ACTIVITY: Where the records below have a line with "header", that line is to be copied.
== == ==
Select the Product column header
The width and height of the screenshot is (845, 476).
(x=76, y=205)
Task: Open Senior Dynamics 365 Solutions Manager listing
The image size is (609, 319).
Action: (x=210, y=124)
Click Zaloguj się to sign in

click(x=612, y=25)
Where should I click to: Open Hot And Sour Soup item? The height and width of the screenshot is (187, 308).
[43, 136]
== == ==
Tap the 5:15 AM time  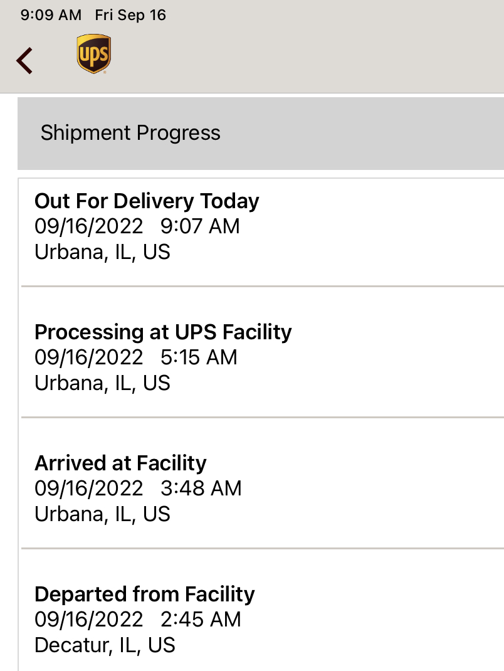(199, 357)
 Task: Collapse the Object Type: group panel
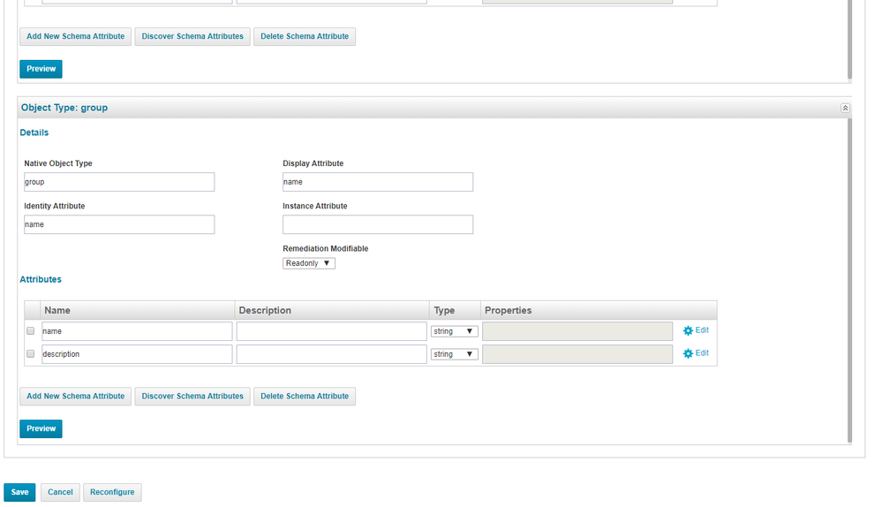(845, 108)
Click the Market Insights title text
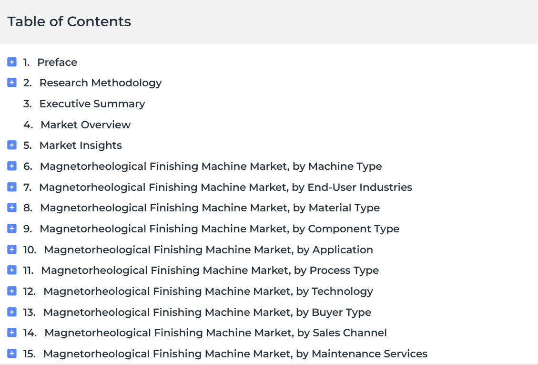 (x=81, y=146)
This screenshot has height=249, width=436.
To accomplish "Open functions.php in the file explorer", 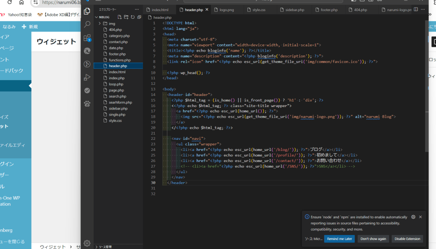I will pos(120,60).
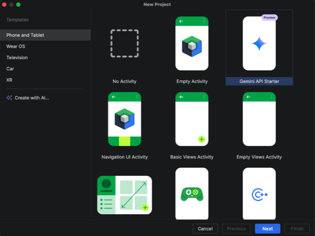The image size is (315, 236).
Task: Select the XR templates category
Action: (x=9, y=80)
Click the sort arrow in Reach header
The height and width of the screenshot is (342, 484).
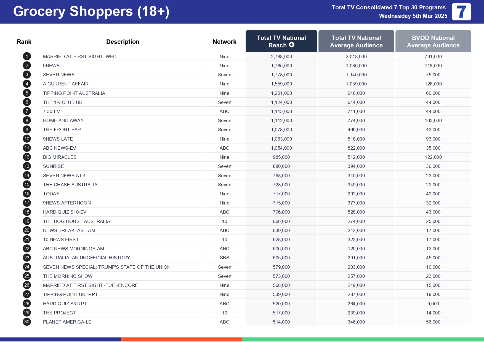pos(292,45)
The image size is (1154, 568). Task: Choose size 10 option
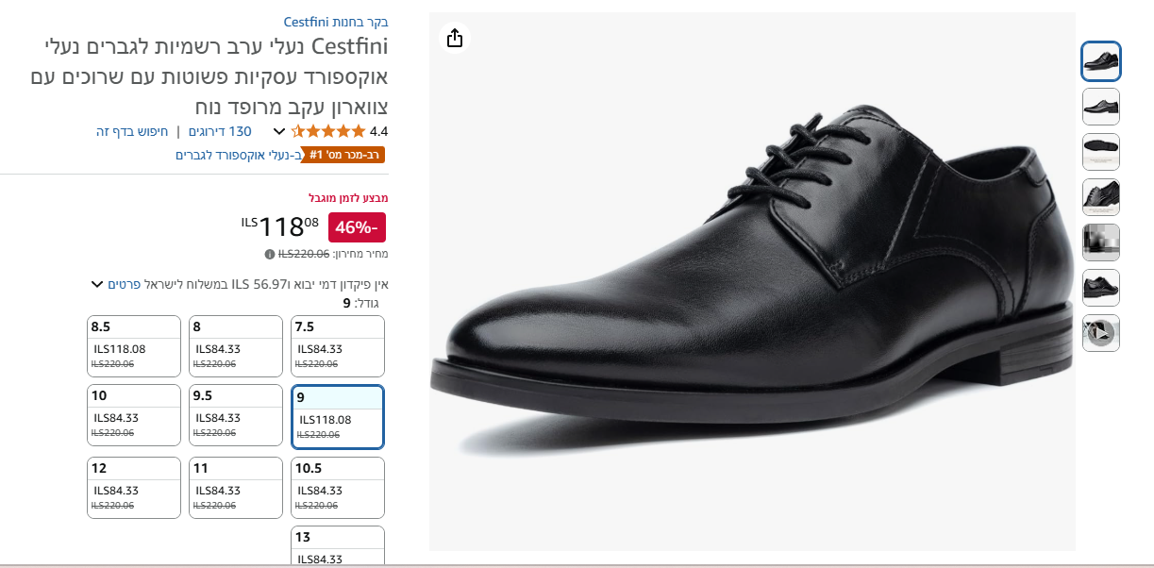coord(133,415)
== == ==
SOLUTION TO THE PROBLEM:
Select the Product column header
Click the sort arrow in Reach header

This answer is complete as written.